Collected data

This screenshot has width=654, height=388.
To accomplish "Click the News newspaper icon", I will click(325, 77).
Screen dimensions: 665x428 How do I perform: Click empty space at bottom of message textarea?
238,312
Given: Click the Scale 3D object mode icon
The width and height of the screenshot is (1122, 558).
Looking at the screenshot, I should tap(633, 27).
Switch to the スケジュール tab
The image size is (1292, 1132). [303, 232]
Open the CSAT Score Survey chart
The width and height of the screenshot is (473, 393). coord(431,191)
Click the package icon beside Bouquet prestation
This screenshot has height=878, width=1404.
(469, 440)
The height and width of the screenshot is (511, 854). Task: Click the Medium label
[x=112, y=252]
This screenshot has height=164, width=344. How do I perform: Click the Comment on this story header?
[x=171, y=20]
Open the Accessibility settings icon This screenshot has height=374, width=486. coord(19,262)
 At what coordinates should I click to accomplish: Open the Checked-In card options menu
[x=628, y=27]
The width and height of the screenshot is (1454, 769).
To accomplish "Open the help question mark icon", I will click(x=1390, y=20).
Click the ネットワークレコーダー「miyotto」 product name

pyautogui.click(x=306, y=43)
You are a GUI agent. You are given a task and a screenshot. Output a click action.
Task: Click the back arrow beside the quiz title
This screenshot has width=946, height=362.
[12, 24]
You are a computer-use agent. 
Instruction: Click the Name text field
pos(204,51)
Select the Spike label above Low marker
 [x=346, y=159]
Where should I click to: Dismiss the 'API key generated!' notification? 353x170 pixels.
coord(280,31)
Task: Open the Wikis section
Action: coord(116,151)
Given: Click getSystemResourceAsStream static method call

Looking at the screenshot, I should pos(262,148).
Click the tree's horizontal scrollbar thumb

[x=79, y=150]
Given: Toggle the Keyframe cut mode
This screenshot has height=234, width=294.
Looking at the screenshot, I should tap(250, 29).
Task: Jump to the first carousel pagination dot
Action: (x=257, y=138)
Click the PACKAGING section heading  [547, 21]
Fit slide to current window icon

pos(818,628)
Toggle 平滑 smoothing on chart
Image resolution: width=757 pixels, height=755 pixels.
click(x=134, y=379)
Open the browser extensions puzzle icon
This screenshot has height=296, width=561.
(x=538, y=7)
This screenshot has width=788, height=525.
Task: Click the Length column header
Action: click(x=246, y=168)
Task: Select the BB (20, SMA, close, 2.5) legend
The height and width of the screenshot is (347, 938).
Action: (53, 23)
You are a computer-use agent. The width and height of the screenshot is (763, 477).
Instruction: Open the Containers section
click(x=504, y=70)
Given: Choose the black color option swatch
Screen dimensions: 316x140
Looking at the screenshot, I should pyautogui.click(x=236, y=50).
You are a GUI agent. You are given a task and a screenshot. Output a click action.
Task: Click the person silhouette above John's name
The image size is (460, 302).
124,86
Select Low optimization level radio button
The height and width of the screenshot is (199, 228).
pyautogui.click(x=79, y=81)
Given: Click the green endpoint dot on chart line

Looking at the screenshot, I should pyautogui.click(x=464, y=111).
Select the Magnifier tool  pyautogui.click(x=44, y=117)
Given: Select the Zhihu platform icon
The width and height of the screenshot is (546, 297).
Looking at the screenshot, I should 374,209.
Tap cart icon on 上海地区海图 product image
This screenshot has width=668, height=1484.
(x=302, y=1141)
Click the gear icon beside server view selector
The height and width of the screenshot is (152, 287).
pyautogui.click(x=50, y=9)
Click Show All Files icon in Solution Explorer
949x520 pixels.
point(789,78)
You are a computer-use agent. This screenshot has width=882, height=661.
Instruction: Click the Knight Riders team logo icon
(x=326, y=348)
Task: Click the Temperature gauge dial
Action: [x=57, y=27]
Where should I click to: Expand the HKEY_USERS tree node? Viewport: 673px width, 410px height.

# WORK ITEM
In the records above, find the lines containing "computer" and copy them.

# RESULT BELOW
You are a computer-use agent. 
You are a computer-use agent. The width and height of the screenshot is (763, 477).
You are a computer-use agent. This screenshot has width=882, height=661.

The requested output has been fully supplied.